The name Brooklyn Social is a reference to the Italian social clubs that litter my neighborhood. This used to be one of those clubs. Members’ portraits still hang on the walls. Sometimes family come in and reminisce. There’s a framed portrait of JFK too, who, I guess, being Catholic, is an honorary Italian. For me, this helps place the bar and all good bars have a sense of place, a feeling that you could be nowhere else but here.

The bar top is curved, a soft “L” shape. If any of you are going to build a bar some day remember this: make it curve. It’s a key to making a bar work its magic. The reason is people go to bars to look at each other. You can’t do that when the bar is laid in a straight line. (Mirrors help, too.)

There is an old fashioned cash register, not digital, the one that clanks, standard issue for most bars in New York.

There are fresh herbs and citrus on the bar.

Citrus peels get lit for several drinks. This is where the Brooklyn Social makes one of its few mistakes. Folks, if you’re going to do pyrotechnics—I like it, it makes great bar theater—make sure to remove the wax from the peel first. All citrus is waxed these days. You light it without washing and your customer’s drink will smell like a tire fire.

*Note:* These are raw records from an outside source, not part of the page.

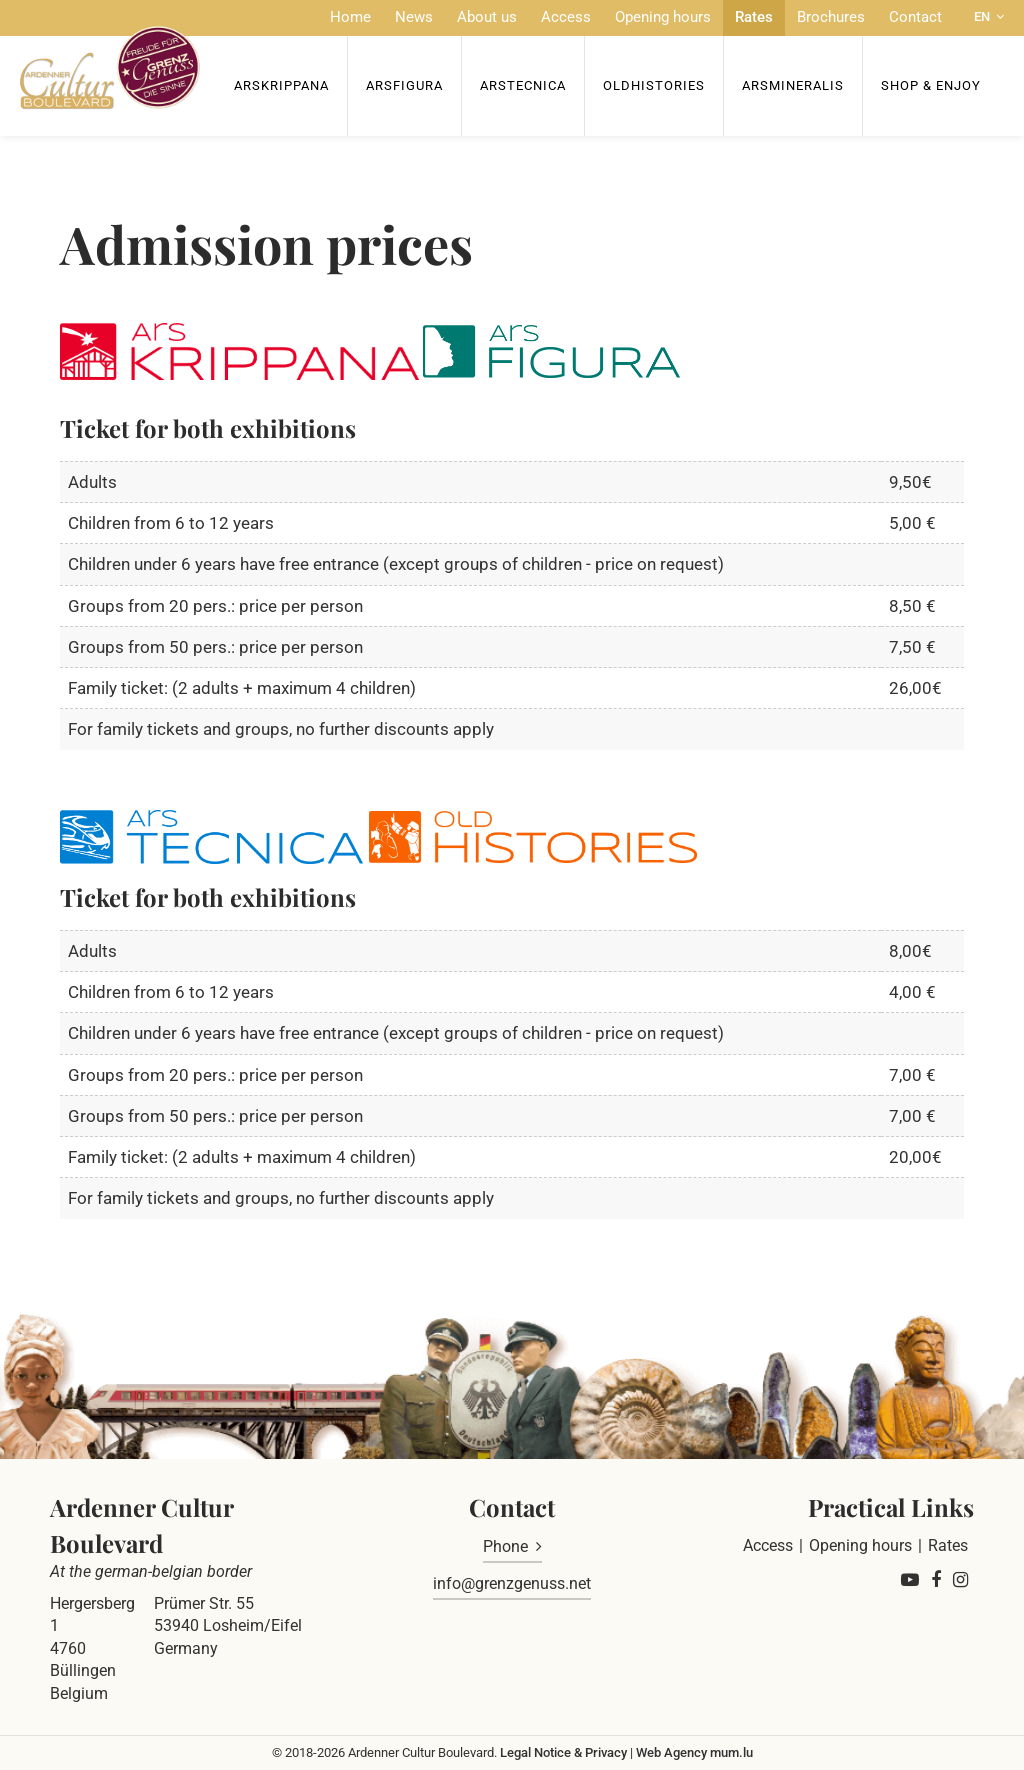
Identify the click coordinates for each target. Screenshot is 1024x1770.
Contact (915, 17)
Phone (505, 1546)
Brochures (831, 17)
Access (566, 17)
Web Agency (671, 1752)
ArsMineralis (793, 85)
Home (350, 17)
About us (487, 17)
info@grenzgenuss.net (512, 1583)
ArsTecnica (523, 85)
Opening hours (663, 17)
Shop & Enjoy (931, 85)
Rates (754, 17)
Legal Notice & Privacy (563, 1752)
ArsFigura (404, 85)
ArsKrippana (281, 85)
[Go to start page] (110, 67)
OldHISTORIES (654, 85)
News (414, 17)
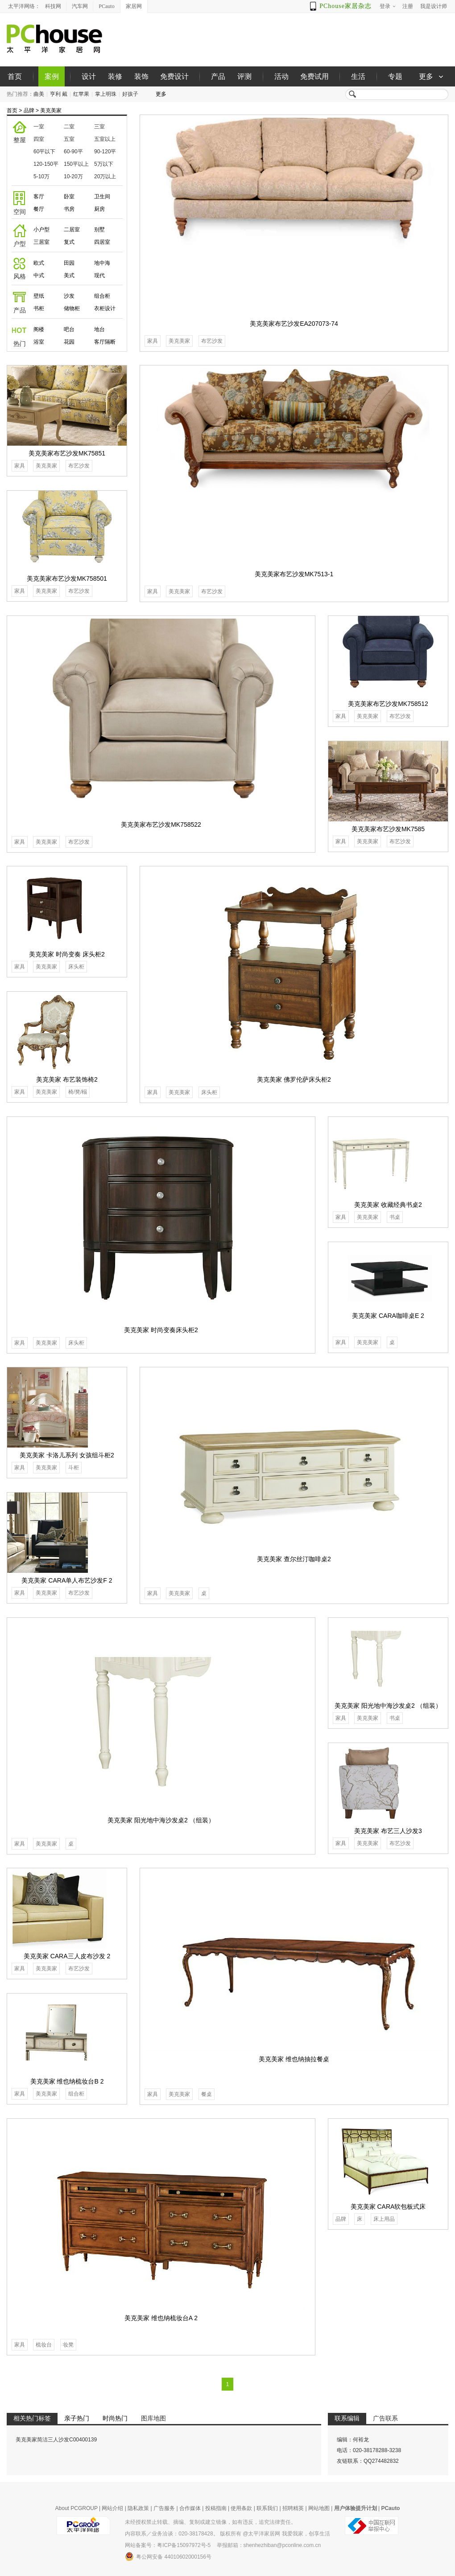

Neighborhood bars in Brooklyn also have a wonderful tradition: the buyback. It works like this. You come in now and then. You buy a couple drinks. You tip well. You don’t be a douche. Once in a while, when you order a third, the bartender says, “I got this one.” You tip extra well and say thank you—you just got a free drink. Buybacks are probably illegal for all I know. But they do create regulars.

This is the kind of place where bartenders are a fixture, part of the reason you come. You don’t know their names but they say, “Hello,” and “It’s nice to see you again” if you’re a regular. The one I see most often, Ivan, is a bit of a lothario, but he’s also the kind of guy who recognizes when you’re reading The Savage Detectives and tells you how much he liked it.

The bar menu is the size of an index card. It lists ten drinks, all nine bucks each. I appreciate the brevity. It says what they’re about quickly (cocktails with an Italian edge). You can hold it to a candle and read it all in a minute and make up your mind quick because, hey, this is a neighborhood bar, the lothario is going to take your order now, there are girls to talk to.